* [Text zur Analyse]
= = = = =

Sonderthema
Die Sehnsucht der Veronika Voss (1982)
Die Sensationsstory um einen drogenabhängigen ehemaligen UFA-Star, der sich in einen unbedeutenden Sportreporter verliebt, lässt den Film nicht zum bloßen Kriminalfall werden, sondern entwickelt dank seiner überaus glaubwürdigen und sympathischen Schauspieler ein bestechend scharfes Negativbild von der vom Wirtschaftswunder träumenden Bundesrepublik. Gelegentliche kolportagemäßige und klischeehafte Momente werden mühelos durch eine stringente Handlung und stilsichere Inszenierung aufgewogen.

= = = = =

* [Gezeigtes Material]
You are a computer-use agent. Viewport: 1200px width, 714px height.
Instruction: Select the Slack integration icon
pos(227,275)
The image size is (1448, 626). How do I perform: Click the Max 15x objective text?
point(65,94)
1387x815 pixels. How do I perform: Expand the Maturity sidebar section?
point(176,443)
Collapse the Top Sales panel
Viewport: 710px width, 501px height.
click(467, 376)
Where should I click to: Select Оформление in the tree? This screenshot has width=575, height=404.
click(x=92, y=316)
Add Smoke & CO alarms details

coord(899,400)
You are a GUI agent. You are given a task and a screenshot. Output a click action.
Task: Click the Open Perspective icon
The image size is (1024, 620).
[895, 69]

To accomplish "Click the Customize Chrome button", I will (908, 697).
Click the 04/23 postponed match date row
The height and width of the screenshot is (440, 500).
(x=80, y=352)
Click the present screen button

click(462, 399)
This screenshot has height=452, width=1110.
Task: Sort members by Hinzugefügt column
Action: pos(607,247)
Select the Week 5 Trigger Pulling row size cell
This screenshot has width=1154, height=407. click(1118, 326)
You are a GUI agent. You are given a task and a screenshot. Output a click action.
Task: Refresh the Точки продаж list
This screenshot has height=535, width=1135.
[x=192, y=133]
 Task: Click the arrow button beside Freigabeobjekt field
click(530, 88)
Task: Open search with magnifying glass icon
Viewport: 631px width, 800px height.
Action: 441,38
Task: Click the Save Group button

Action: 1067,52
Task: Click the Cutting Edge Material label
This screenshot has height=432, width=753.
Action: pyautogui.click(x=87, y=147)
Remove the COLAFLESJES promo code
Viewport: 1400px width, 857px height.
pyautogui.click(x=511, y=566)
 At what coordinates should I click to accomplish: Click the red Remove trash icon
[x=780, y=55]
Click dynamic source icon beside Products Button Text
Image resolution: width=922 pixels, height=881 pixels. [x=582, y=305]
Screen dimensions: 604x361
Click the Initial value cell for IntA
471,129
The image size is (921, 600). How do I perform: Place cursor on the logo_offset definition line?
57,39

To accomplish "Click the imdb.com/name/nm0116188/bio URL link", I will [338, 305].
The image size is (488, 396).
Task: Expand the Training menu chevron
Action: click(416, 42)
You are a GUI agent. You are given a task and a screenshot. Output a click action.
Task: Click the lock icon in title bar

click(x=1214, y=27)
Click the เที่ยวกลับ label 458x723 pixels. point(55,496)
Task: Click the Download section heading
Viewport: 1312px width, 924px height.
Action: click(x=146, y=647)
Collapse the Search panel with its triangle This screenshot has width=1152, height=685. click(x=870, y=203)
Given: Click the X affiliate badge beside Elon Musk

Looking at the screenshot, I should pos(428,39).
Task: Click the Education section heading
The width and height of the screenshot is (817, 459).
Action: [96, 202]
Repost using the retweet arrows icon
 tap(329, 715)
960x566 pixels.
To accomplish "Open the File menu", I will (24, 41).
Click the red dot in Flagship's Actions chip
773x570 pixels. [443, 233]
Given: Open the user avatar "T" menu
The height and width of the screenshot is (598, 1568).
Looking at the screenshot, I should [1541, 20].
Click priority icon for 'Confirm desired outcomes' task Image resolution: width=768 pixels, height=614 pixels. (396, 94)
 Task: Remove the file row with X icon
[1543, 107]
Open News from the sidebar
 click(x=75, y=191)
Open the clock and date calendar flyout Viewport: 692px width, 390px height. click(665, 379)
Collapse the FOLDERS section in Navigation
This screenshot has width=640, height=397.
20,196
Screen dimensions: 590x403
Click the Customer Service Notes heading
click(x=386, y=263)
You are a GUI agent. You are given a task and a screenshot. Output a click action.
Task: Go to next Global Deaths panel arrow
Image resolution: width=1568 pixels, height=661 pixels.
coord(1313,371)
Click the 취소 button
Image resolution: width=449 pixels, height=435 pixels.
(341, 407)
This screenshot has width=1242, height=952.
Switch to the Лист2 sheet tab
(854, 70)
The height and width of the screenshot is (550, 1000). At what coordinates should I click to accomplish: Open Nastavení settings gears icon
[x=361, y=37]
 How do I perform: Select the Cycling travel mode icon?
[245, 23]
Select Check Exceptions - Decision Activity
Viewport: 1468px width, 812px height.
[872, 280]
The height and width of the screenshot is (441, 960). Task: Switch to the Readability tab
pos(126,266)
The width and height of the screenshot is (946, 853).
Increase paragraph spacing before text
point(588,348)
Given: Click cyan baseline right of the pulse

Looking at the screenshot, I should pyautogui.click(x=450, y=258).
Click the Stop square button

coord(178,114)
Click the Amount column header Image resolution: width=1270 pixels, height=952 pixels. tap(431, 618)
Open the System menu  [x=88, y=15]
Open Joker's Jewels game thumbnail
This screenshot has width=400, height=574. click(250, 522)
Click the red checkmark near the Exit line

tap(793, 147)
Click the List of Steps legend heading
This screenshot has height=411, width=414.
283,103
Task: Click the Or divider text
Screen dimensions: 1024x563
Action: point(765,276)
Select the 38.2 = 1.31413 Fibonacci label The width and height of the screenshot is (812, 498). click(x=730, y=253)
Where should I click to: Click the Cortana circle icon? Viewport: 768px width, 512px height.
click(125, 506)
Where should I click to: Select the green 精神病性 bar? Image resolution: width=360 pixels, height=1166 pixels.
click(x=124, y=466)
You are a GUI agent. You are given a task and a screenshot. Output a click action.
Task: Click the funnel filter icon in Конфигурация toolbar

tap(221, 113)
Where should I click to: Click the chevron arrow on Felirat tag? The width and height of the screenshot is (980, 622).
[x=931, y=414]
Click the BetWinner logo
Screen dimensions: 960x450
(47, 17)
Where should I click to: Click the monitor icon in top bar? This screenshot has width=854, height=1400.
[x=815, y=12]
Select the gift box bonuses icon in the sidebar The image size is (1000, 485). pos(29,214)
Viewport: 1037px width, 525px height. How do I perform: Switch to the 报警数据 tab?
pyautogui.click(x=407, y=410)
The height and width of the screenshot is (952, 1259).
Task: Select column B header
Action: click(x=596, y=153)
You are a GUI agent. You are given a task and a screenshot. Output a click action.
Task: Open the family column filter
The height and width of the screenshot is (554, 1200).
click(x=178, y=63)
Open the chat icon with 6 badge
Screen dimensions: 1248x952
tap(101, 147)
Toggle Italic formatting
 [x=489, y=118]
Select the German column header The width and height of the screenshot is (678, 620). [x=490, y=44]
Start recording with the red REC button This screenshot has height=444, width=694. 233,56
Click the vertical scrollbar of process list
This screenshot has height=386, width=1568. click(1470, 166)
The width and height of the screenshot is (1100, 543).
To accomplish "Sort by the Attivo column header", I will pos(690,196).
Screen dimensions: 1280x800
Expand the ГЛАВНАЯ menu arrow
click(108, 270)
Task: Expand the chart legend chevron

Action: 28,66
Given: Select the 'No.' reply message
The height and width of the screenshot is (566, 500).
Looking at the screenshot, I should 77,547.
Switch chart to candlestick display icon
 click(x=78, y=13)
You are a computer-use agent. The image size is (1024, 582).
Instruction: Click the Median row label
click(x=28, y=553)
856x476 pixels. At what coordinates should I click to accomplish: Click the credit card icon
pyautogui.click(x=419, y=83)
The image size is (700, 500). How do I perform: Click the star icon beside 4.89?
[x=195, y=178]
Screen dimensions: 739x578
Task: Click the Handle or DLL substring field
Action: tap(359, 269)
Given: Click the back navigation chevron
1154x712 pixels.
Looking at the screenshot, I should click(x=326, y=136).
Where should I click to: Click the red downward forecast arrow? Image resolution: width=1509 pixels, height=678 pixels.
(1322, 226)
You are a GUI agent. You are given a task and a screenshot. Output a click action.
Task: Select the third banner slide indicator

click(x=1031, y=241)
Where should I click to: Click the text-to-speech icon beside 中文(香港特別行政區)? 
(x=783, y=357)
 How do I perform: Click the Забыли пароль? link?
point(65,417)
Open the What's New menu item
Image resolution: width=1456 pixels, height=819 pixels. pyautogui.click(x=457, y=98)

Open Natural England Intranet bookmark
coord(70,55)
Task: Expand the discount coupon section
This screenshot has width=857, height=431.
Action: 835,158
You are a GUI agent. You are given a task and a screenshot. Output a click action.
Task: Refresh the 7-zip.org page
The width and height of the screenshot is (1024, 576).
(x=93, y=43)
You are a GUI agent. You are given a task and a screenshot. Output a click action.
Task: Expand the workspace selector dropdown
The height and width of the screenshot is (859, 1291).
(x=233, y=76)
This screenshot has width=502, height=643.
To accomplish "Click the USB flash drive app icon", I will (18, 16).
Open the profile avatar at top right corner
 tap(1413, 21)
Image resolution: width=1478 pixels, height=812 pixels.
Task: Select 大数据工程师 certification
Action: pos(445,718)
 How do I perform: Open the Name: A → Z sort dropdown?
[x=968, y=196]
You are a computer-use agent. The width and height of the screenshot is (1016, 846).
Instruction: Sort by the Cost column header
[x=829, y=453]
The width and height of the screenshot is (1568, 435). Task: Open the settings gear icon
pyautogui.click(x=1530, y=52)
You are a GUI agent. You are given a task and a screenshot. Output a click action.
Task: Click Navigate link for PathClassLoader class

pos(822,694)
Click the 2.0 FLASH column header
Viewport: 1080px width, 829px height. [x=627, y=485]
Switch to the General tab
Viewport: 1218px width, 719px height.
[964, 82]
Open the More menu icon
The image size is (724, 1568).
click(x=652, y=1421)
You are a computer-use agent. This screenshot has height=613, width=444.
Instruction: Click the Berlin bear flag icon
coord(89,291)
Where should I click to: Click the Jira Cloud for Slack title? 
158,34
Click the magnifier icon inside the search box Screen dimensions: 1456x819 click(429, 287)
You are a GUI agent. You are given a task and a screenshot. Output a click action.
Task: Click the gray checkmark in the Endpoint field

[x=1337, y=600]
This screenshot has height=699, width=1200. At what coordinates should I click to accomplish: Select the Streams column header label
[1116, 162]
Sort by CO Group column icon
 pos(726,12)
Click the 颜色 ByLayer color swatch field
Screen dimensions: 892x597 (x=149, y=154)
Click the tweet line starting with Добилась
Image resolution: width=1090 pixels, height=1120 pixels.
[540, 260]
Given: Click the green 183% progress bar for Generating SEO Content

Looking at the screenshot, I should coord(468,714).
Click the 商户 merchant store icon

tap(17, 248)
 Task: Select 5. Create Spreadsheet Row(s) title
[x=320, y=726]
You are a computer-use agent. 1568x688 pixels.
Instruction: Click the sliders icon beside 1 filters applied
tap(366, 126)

= = = = =

* [Zu erledigende Aufgabe]
Beantworte die folgenden Fragen zum Text über den Film „Die Sehnsucht der Veronika Voss“:
1. Aus welchem Jahr stammt der Film?
2. In wen verliebt sich der drogenabhängige ehemalige UFA-Star?
3. Wodurch werden die gelegentlichen kolportagemäßigen und klischeehaften Momente aufgewogen?

* [Lösung]
1. Der Film stammt aus dem Jahr 1982.
2. Der ehemalige UFA-Star verliebt sich in einen unbedeutenden Sportreporter.
3. Sie werden durch eine stringente Handlung und eine stilsichere Inszenierung aufgewogen.